Task instructions
Look through the data below for the line with "Click the 2020-07-01 chart tooltip" and the line with "Task: Click the 主页 (Home) toolbar icon", then output those two and all lines in between, exactly as written.

[Stored data entries]
▶

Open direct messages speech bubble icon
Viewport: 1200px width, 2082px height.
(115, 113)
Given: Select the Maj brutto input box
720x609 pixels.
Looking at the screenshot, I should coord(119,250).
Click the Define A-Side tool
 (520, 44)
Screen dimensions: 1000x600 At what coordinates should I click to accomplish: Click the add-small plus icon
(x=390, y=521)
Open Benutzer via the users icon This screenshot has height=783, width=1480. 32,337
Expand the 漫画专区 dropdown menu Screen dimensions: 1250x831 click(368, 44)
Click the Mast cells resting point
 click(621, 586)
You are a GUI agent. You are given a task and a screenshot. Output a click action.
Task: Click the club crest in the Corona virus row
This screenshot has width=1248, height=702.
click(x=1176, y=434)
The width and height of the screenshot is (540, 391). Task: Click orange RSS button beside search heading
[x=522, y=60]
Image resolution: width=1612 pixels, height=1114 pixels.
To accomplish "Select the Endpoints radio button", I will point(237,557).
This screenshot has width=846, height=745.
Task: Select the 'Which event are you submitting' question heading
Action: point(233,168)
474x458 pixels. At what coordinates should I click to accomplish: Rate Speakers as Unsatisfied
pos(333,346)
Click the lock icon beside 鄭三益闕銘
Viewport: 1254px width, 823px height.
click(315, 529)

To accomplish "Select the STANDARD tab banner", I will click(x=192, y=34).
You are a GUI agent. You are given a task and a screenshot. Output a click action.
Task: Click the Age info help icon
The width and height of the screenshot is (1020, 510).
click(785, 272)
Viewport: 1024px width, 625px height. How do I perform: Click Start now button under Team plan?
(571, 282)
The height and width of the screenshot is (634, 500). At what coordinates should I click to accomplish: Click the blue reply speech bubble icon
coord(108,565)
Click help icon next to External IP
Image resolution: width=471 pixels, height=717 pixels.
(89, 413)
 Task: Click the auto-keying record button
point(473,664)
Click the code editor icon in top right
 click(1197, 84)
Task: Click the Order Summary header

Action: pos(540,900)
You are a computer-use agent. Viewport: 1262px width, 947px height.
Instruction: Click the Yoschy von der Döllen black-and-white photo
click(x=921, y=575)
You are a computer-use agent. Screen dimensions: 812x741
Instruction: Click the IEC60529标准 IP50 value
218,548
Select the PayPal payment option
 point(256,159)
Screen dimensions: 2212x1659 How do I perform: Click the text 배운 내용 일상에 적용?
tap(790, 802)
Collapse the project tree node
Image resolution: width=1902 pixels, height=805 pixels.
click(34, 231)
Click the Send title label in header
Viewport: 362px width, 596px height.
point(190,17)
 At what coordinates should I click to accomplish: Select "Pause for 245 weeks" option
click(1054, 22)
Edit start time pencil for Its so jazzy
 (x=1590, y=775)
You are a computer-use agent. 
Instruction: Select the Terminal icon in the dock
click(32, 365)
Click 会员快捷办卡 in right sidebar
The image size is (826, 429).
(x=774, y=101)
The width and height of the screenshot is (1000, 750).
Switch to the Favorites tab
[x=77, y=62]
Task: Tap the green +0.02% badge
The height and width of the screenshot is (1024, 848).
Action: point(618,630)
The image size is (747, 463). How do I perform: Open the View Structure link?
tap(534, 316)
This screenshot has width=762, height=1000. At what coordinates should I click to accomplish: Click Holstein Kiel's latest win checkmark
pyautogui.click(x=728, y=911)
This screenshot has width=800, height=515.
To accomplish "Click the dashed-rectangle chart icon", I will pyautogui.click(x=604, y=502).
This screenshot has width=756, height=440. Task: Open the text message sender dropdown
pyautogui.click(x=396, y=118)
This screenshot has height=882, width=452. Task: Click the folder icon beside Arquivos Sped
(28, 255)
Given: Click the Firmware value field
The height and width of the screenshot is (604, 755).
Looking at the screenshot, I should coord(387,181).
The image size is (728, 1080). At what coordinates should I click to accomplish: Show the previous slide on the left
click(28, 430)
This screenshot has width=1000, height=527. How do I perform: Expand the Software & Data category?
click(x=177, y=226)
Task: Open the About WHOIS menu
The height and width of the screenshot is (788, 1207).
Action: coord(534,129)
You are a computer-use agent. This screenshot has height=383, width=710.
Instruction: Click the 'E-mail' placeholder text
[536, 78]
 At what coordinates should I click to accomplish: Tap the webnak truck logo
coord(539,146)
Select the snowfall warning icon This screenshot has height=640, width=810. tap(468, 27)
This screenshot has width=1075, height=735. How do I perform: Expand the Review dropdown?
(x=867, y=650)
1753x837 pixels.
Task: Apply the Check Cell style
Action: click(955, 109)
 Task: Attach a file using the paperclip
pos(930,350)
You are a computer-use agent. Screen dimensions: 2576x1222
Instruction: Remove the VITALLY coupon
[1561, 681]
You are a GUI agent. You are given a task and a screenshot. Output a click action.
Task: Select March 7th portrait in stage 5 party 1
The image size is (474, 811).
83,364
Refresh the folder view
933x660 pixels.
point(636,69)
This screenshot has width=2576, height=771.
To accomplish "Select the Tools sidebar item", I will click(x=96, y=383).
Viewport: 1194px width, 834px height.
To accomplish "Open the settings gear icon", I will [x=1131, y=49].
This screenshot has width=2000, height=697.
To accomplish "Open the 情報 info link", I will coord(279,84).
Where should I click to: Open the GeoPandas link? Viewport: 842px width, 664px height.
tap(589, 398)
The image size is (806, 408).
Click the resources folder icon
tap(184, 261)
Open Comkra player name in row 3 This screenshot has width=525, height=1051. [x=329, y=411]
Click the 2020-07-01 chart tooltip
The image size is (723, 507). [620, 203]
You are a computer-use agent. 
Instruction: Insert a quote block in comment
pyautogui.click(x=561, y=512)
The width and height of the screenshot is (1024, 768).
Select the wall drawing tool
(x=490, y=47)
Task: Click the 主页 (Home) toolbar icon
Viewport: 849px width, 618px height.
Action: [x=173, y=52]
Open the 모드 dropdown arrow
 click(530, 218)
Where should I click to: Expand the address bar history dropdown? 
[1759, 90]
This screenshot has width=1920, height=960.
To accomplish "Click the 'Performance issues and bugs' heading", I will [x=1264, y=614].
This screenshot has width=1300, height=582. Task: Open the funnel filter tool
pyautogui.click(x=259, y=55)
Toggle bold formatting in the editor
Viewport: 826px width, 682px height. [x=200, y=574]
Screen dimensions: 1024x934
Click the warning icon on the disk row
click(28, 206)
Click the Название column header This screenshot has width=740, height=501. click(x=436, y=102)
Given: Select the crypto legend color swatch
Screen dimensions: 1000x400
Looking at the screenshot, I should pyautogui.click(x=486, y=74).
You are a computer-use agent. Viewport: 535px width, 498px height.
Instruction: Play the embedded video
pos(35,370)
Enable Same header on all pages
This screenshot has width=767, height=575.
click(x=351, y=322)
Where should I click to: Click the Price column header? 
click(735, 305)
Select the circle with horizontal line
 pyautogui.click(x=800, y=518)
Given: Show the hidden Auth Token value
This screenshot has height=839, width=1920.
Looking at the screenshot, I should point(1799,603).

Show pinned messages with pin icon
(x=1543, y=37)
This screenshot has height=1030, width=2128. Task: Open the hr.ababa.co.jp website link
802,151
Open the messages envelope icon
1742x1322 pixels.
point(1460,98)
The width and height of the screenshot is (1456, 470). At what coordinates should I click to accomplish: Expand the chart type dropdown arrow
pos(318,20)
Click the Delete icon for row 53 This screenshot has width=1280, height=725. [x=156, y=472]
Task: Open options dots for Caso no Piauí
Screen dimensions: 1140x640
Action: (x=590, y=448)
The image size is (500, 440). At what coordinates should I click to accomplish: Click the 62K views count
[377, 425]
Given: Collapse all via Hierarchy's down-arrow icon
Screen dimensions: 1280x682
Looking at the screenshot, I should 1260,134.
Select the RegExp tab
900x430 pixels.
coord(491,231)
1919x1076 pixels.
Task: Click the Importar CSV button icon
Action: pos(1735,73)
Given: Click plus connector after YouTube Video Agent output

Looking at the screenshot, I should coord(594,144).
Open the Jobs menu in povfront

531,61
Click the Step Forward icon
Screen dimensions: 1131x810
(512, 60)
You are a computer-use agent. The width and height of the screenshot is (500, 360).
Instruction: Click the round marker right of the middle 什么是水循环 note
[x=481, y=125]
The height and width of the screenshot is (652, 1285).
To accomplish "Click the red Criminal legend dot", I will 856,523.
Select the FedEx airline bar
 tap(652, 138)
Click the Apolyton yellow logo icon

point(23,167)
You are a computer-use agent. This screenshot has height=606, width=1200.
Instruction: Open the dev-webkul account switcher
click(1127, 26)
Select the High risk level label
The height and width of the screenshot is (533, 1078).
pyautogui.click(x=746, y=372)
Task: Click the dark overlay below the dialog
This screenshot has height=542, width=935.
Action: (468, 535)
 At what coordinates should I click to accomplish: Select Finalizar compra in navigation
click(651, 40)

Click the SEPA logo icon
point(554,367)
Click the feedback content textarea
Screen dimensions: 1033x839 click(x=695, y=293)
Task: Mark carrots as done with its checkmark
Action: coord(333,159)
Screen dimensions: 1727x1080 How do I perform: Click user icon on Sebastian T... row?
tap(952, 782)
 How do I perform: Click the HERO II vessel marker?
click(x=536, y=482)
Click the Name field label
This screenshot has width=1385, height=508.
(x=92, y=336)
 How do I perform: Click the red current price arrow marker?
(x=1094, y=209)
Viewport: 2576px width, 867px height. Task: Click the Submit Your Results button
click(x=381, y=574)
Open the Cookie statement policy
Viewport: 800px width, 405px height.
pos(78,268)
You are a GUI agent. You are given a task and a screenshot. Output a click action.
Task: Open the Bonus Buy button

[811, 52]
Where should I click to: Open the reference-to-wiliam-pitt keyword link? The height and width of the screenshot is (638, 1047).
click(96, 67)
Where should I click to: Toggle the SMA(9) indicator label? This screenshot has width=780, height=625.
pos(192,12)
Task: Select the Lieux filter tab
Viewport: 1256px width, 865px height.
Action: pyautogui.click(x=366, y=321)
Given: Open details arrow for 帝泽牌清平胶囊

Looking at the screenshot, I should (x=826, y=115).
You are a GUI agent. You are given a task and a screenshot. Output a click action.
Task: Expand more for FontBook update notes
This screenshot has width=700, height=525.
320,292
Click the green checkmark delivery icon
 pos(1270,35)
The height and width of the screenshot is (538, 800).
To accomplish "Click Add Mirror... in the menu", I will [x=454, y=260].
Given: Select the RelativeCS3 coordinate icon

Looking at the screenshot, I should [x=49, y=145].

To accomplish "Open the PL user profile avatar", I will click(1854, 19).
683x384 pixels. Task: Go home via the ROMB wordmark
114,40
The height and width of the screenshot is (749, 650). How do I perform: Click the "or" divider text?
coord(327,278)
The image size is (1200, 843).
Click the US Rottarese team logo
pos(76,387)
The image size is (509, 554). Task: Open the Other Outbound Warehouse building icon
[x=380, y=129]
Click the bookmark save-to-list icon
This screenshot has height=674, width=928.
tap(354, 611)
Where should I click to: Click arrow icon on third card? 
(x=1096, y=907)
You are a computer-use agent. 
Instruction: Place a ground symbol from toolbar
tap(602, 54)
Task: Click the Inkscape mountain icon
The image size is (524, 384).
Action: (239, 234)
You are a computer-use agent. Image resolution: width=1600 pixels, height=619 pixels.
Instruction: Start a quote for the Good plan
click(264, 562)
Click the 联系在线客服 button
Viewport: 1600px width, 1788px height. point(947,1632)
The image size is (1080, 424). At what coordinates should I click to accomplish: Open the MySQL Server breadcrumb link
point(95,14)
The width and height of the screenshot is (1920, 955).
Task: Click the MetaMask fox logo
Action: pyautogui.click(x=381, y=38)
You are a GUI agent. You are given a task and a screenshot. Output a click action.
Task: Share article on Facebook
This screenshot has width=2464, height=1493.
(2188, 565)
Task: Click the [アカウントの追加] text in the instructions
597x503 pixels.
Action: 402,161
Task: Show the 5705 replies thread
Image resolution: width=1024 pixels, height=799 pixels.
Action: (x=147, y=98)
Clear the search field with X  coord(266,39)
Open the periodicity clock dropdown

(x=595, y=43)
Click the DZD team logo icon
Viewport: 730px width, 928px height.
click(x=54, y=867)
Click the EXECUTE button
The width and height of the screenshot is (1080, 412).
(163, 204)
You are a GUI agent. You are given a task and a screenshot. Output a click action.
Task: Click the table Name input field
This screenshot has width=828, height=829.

◀

Response to the exercise
Click the 2020-07-01 chart tooltip
The image size is (723, 507). [620, 203]
You are a computer-use agent. 
Instruction: Insert a quote block in comment
pyautogui.click(x=561, y=512)
The width and height of the screenshot is (1024, 768).
Select the wall drawing tool
(x=490, y=47)
Task: Click the 主页 (Home) toolbar icon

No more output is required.